(WHAT THIS TASK INVOLVES) Copy out each of the items below word for word.

>>>

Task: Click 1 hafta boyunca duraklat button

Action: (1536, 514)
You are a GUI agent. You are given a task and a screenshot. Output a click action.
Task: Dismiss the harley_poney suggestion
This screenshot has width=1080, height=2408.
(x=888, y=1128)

<<<

(EXERCISE SOLUTION)
Task: Click 1 hafta boyunca duraklat button

Action: (1536, 514)
You are a GUI agent. You are given a task and a screenshot. Output a click action.
Task: Dismiss the harley_poney suggestion
This screenshot has width=1080, height=2408.
(x=888, y=1128)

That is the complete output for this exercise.